= Nofence =

Norwegian business

Nofence is a Norwegian company that makes GPS collars for farm animals (cattle, sheep, and goats) that discourage them from crossing virtual fence boundaries.

Oscar Hovde Berntsen has been working on the idea of virtual fencing, as an alternative to fixed electric fencing, since the 1990s. Nofence was incorporated in 2011. In 2016, there was a pilot project in Norway with 850 goats. The Norwegian Food Safety Authority approved the use of Nofence for goats in 2017, then for cattle and sheep in 2020. Nofence were founded in Batnfjordsøra, Norway, and is today based in Molde, Trondheim, and Oslo in Norway, with offices in the United Kingdom, Ireland, Spain and the United States.

The solar-powered collars play an audible tone when the animal reaches the pasture boundary, and if they continue, the collar delivers a small shock, similar to what an animal might receive from a fixed electric fence. Farmers can use a mobile app to change boundaries and monitor the animals throughout the day, and avoid over-grazing. Fenceless grazing is being supported by conservationists and farmers, particularly in sensitive areas or difficult upland areas where physical fencing would be impractical, expensive or inappropriate.

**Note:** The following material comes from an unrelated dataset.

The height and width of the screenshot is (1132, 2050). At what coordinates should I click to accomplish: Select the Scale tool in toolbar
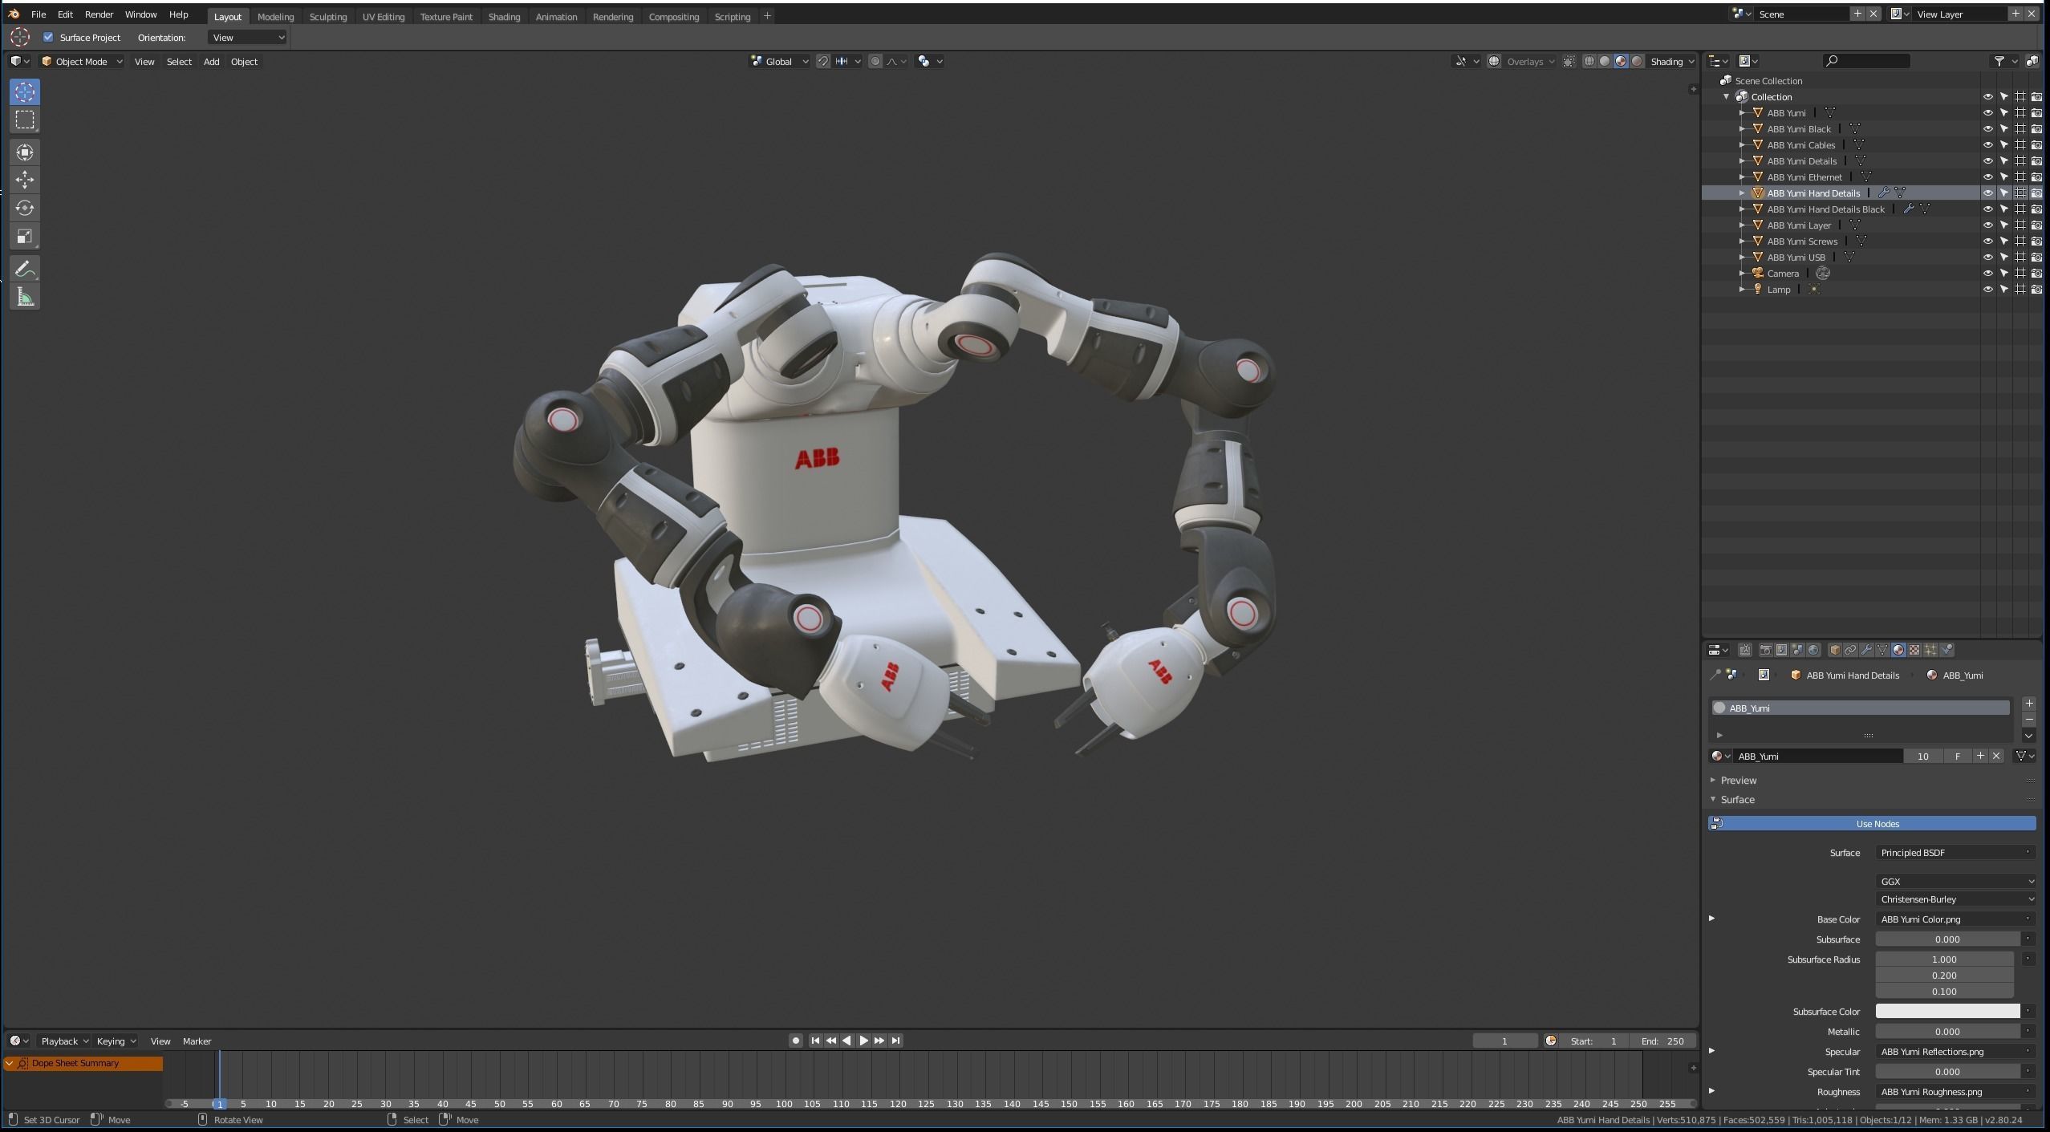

In September 2020, The Times reported that trials were being conducted at six sites in the UK, including Epping Forest in Essex.

In December 2020, Nofence stated that 17,000 collars were in use in Norway.

By January 2025, over 150,000 collars were in use worldwide, and the number of customers had surpassed 8,000.

In May 2025, Nofence featured on the farming documentary show Clarkson's Farm.